Comme on peut bien le penser, nous ne voulons pas promener le lecteur dans le dédale toujours très compliqué d’une comédie anglaise d’il y a deux siècles. À celle-ci, que demandons-nous ? Le portrait de Rochester par Etheredge ; encore n’avons-nous que celui de l’homme à bonnes fortunes, non celui du courtisan, non celui du poète satirique, non celui du philosophe désenchanté que nous rencontrerons successivement dans cette étude, car il s’agit ici d’une nature singulièrement douée, singulièrement féconde en contrastes et en contradictions. Quelques mots encore de Dorimant, et nous revenons à Rochester.

Délivré de mistress Loveit et à peine possesseur de Belinda, l’intrépide roué, croit avoir bon marché d’Harriet Woodvil, dont il connaît le secret penchant, dont la complicité l’encourage, et qu’il traite en jolie « pecque de province, » comme disait Bussy.

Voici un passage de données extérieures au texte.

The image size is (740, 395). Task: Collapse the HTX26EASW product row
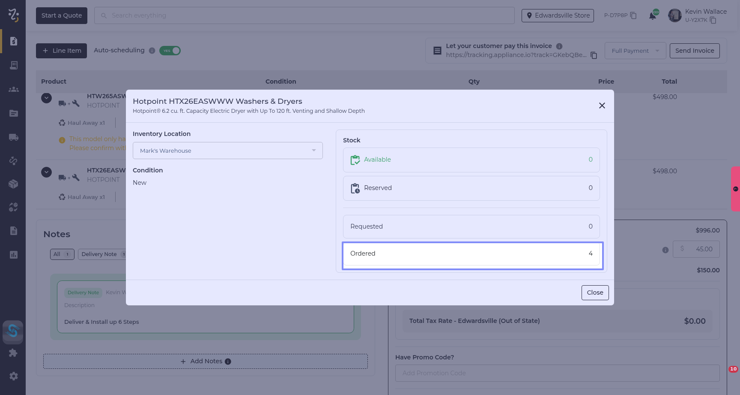[x=46, y=172]
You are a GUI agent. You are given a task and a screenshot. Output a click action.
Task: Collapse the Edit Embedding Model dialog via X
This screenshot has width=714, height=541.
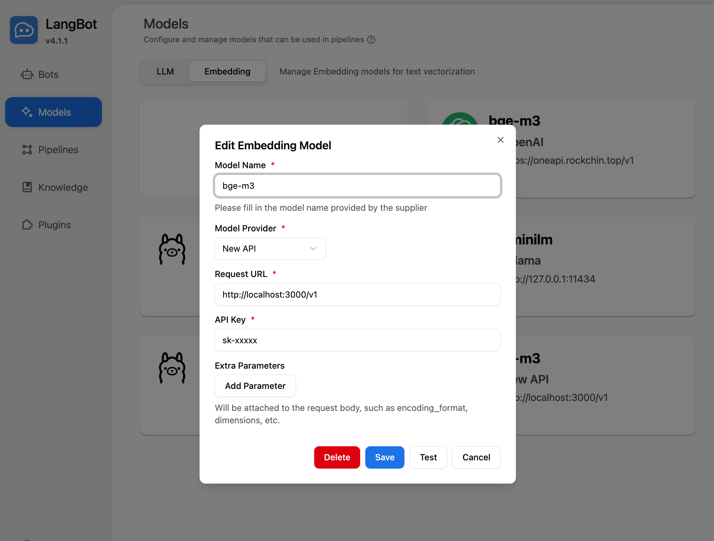click(500, 140)
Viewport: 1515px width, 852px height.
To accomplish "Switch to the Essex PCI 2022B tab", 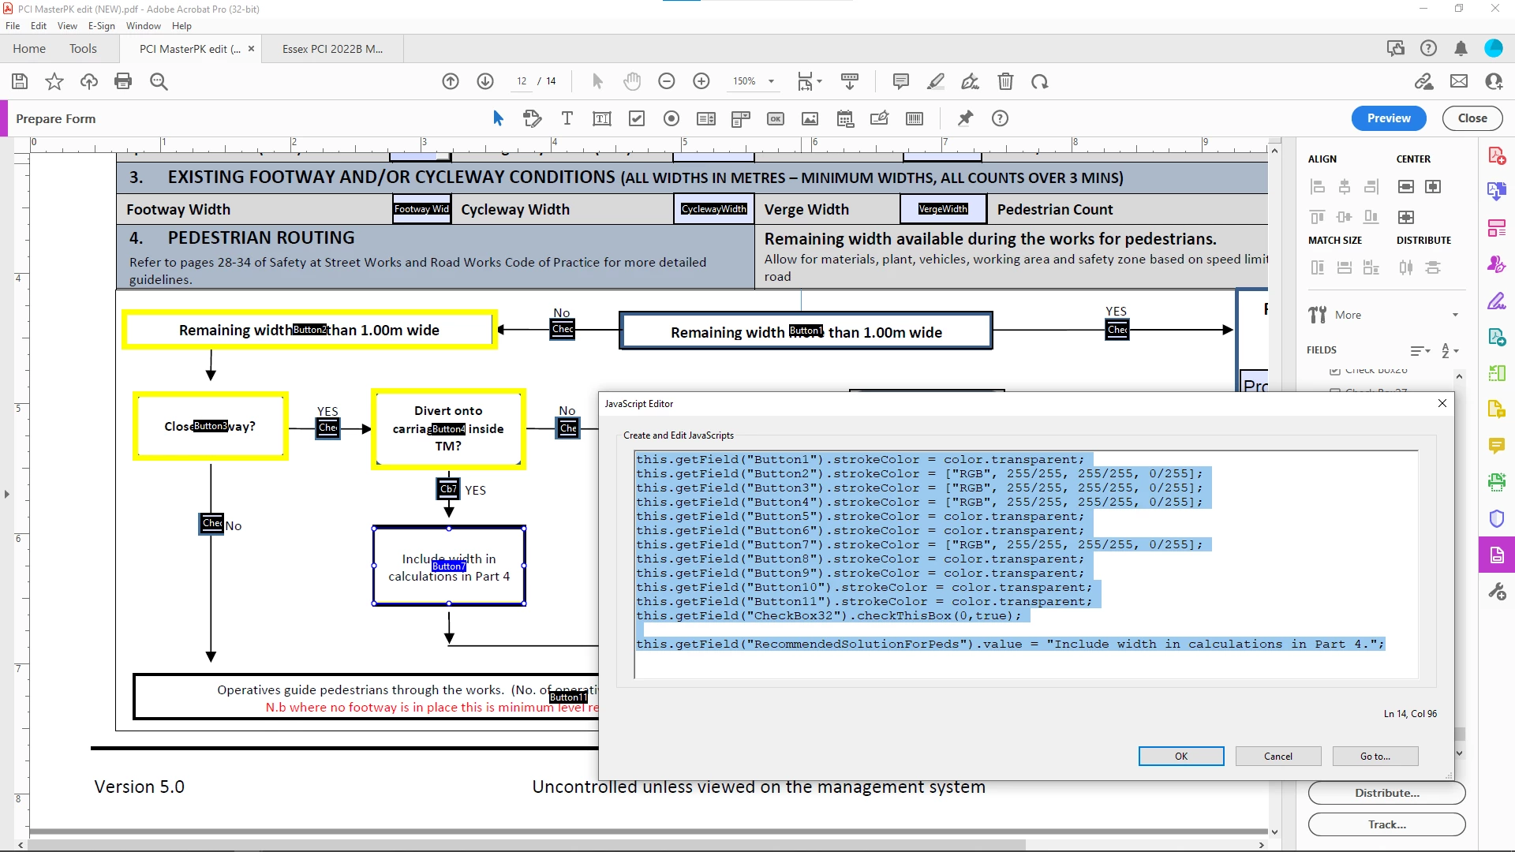I will [332, 49].
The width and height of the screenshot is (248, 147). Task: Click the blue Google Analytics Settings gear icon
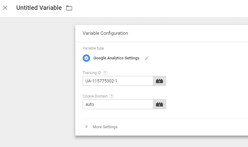[86, 58]
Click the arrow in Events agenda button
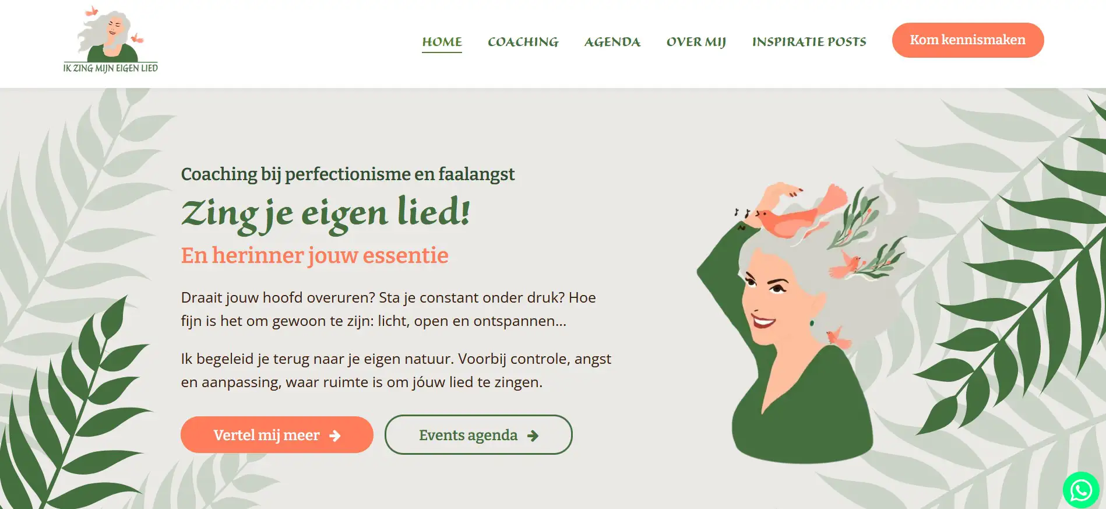Image resolution: width=1106 pixels, height=509 pixels. [x=533, y=436]

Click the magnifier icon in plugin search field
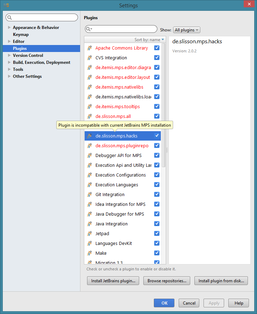[x=89, y=29]
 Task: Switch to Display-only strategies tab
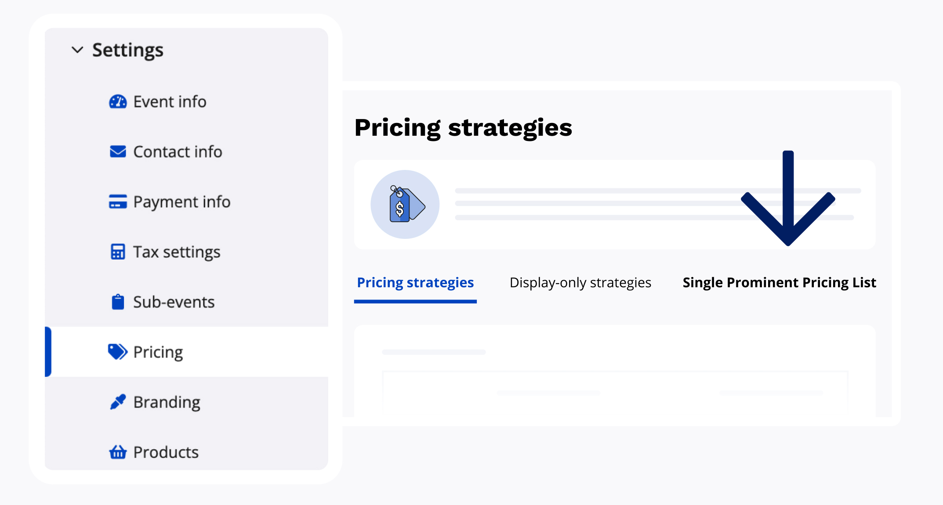(580, 282)

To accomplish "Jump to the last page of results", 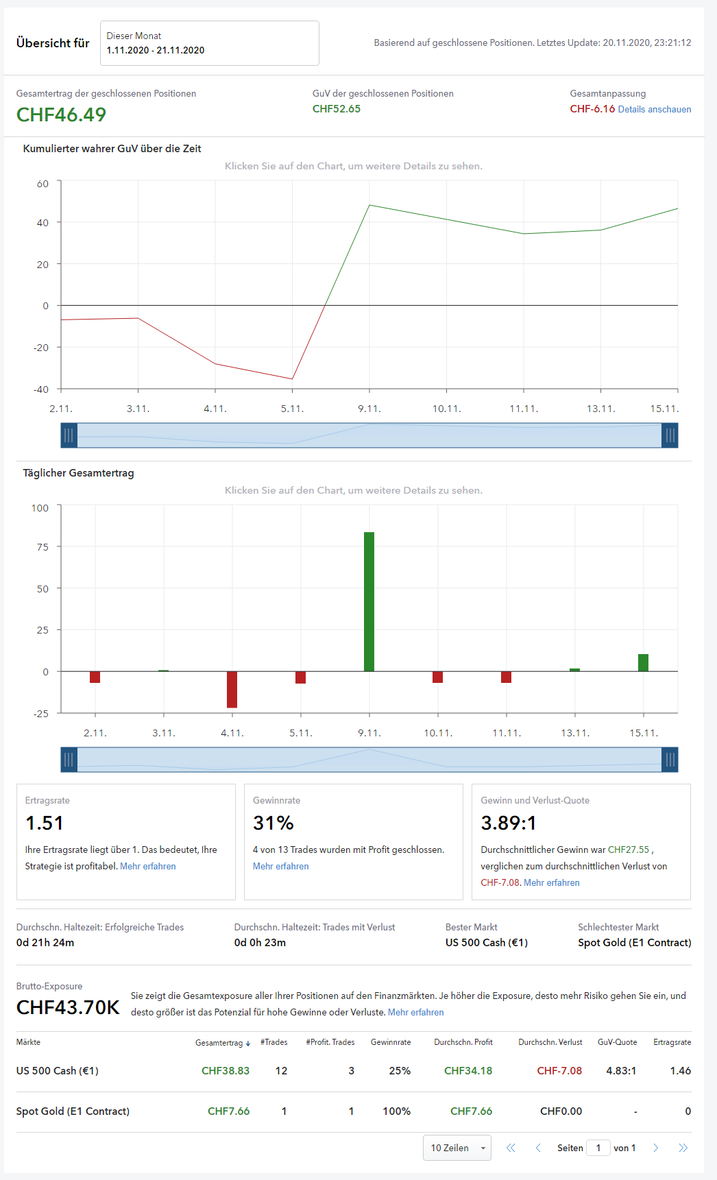I will click(683, 1148).
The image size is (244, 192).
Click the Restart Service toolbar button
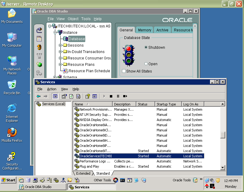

Sous le faux nom qu’il a pris, il a su mériter les bonnes grâces de lady Woodvil, qui prend au mot ses beaux et sages discours, ses anathèmes contre la jeunesse dorée du temps, et l’animosité toute particulière qu’il a vouée à ce « Dorimant, » la terreur des bonnes mères et des gens raisonnables. Harriet ne peut s’empêcher de sourire aux progrès qu’en si peu de temps notre dangereux hypocrite a faits dans la faveur maternelle. Elle y voit pour elle autant de gages du pardon qu’elle devra solliciter plus tard, si elle se décide enfin à écouter les vœux de Dorimant. En attendant, elle sait à merveille le tenir à distance, alors que la complicité des personnes chez lesquelles ils se sont rencontrés lui ménage un tête-à-tête avec le redouté séducteur. Feinte douceur, humilité suppliante, modestes approches, flatteries adroites, viennent échouer devant le ferme bon sens de la jeune provinciale. Ce qui lui manque en fait d’expérience, elle le rachète par une ferme volonté de ne souffrir que des vœux légitimes. Aussi finit-elle, après maint combat, par rester maîtresse du champ de bataille. Il faut croire d’ailleurs que sa grosse dot, ses belles propriétés du Hampshire, lui viennent un peu en aide. Etheredge écarte cette idée, mais le mariage du vrai Dorimant va nous prouver qu’en ce temps-là, comme aujourd’hui, lorsqu’il s’agissait de nœuds éternels, ces vulgaires considérations étaient fort de mise.